▸ WHAT YOU HAVE TO DO
Examine the material below. Gather every line in which the string "computer" appears.

▸ DATA LISTING
****************************************

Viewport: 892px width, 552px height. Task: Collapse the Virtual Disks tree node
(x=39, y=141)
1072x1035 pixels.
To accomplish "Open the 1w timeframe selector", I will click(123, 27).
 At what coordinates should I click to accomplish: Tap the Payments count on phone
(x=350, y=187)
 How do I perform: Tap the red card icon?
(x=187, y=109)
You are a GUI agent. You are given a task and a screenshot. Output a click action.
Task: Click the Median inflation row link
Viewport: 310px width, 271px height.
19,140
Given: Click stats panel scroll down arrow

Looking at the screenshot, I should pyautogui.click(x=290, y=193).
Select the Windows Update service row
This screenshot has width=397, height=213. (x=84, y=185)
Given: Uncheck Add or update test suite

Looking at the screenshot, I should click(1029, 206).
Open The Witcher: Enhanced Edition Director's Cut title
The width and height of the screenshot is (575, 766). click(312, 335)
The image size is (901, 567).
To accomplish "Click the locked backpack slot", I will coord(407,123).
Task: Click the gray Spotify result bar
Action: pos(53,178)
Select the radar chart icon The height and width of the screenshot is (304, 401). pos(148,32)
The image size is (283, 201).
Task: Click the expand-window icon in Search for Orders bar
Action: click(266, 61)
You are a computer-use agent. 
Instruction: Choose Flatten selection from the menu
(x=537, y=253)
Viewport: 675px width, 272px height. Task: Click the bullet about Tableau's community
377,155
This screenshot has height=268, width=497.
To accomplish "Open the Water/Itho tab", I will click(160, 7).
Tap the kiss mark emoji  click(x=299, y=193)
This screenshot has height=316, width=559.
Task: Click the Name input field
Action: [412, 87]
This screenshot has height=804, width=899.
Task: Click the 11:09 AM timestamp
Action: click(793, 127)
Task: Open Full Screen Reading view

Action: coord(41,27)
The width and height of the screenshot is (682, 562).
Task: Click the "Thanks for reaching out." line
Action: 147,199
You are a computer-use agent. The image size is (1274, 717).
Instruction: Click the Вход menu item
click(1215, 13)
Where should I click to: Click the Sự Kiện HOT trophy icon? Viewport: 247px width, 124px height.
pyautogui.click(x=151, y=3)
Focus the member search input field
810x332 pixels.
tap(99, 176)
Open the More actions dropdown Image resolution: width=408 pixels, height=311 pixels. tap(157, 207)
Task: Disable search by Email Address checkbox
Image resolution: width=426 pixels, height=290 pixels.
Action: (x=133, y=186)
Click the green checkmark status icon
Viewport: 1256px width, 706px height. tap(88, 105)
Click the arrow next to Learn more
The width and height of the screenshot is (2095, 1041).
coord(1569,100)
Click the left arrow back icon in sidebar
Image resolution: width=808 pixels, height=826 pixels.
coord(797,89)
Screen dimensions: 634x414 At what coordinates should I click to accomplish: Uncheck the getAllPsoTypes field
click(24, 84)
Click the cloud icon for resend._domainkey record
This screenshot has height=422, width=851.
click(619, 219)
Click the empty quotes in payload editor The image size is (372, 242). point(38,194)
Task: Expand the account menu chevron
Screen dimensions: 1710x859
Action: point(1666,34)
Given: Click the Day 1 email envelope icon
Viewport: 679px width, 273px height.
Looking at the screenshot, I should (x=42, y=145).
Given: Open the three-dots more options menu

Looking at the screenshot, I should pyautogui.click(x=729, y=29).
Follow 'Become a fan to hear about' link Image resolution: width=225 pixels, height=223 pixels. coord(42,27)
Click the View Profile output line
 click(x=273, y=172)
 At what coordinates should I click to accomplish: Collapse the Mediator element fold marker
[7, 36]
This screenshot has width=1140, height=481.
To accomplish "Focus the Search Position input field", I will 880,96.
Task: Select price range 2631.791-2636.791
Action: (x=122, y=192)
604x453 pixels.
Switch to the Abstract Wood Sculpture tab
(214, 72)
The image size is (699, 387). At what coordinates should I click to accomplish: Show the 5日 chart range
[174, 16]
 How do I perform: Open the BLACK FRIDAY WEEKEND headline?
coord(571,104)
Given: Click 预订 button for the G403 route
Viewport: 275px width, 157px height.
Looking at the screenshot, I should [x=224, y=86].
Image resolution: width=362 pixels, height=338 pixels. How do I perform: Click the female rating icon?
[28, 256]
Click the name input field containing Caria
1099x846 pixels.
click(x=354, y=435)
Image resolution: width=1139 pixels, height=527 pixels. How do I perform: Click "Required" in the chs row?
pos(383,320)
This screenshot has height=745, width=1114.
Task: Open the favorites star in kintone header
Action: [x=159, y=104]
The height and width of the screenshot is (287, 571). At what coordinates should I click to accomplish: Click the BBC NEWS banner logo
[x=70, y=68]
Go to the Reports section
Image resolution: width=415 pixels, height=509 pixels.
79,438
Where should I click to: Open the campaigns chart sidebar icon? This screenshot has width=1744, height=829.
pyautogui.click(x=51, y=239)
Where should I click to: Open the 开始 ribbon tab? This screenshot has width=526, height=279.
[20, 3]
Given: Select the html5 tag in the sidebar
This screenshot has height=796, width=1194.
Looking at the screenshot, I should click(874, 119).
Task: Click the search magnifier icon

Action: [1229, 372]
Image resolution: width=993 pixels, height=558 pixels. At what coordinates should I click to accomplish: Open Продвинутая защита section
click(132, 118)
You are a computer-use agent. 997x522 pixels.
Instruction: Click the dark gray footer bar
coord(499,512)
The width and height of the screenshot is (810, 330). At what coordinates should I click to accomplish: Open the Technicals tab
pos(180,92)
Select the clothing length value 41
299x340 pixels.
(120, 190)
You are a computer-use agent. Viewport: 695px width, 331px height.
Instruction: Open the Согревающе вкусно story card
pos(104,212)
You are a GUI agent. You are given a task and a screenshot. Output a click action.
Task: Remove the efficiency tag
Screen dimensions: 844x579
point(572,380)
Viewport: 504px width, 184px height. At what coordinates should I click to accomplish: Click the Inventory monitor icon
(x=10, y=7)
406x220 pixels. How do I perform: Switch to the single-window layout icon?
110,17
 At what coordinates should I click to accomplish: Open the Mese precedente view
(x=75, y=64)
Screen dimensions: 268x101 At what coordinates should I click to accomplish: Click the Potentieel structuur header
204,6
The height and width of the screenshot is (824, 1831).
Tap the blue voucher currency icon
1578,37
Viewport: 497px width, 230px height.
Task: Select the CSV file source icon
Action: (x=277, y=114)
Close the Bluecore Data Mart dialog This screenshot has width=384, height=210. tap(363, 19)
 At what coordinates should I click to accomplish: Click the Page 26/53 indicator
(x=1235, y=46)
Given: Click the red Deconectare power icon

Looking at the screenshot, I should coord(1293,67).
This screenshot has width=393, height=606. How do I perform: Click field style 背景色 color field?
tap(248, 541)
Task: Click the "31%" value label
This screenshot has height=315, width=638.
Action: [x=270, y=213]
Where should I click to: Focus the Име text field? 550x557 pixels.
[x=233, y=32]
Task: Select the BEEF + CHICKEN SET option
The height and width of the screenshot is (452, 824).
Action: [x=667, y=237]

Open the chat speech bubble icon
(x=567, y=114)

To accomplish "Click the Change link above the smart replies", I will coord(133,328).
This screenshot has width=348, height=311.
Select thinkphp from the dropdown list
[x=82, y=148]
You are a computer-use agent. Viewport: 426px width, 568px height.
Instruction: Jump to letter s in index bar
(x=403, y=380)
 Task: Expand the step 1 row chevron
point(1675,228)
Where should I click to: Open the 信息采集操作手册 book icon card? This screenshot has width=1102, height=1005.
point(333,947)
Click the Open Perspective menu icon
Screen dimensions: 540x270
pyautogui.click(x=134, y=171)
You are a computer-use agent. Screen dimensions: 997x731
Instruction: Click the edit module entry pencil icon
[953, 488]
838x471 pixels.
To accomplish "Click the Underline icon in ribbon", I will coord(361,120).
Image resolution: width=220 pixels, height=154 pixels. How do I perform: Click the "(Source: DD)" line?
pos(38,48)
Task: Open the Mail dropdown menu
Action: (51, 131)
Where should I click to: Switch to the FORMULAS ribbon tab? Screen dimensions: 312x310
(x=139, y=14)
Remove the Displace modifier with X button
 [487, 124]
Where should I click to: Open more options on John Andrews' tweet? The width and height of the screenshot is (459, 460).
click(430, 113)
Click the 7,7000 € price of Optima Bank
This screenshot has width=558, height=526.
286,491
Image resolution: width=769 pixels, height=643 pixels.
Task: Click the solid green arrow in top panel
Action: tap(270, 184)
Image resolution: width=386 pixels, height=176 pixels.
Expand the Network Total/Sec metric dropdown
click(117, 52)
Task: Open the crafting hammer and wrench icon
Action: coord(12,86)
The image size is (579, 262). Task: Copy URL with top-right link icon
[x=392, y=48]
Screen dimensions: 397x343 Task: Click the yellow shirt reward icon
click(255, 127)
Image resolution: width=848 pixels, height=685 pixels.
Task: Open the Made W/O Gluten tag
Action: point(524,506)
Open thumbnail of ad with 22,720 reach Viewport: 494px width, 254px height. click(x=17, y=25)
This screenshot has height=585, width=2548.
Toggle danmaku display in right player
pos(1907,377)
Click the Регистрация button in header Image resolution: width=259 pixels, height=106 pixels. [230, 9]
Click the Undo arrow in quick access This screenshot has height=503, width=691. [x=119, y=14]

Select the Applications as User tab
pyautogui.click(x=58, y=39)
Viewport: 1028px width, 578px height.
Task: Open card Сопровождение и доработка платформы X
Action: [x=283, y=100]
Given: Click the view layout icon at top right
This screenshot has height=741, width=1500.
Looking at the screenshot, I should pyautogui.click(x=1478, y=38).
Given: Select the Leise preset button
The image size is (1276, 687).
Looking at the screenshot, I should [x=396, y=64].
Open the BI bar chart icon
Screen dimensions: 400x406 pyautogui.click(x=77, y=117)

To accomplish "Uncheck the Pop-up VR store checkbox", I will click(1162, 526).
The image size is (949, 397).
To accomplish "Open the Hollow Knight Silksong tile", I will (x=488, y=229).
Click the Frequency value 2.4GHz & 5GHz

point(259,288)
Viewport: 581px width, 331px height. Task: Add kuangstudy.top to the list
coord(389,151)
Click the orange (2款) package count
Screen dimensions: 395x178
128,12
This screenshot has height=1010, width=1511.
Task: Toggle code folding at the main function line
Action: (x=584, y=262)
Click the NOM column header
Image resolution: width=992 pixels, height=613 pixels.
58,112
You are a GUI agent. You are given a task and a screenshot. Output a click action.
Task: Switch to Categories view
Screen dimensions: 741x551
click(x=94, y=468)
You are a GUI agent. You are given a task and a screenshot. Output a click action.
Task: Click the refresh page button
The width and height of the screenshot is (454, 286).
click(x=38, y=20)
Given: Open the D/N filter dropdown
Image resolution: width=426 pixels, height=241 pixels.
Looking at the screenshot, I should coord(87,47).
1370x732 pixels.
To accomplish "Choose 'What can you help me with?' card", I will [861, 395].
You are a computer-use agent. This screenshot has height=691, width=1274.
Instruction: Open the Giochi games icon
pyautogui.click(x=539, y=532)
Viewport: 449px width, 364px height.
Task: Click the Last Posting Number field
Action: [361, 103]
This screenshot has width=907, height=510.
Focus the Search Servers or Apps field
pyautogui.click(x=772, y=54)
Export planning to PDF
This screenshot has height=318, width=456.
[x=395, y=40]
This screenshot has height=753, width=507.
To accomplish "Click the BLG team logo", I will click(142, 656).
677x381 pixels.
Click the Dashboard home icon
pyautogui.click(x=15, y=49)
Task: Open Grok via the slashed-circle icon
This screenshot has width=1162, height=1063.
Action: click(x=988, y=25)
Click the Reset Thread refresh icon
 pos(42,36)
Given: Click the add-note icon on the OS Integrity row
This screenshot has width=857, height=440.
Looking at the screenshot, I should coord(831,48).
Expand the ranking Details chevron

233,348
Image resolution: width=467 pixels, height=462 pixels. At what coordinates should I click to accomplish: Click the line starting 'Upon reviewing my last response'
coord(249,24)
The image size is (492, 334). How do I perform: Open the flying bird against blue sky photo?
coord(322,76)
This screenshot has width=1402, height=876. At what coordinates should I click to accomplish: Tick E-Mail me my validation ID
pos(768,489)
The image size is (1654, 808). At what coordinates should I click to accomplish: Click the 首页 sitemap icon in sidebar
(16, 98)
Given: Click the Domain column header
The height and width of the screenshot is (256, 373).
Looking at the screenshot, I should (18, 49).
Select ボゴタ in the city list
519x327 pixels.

****************************************

▸ RESULT OF THIS TASK
You are a computer-use agent. 
You are a computer-use agent. The image size is (1274, 717).
You are a computer-use agent. 997x522 pixels.
You are a computer-use agent. Viewport: 695px width, 331px height.
You are a computer-use agent. Viewport: 426px width, 568px height.
You are a computer-use agent. Screen dimensions: 997x731
You are a computer-use agent. This screenshot has height=691, width=1274.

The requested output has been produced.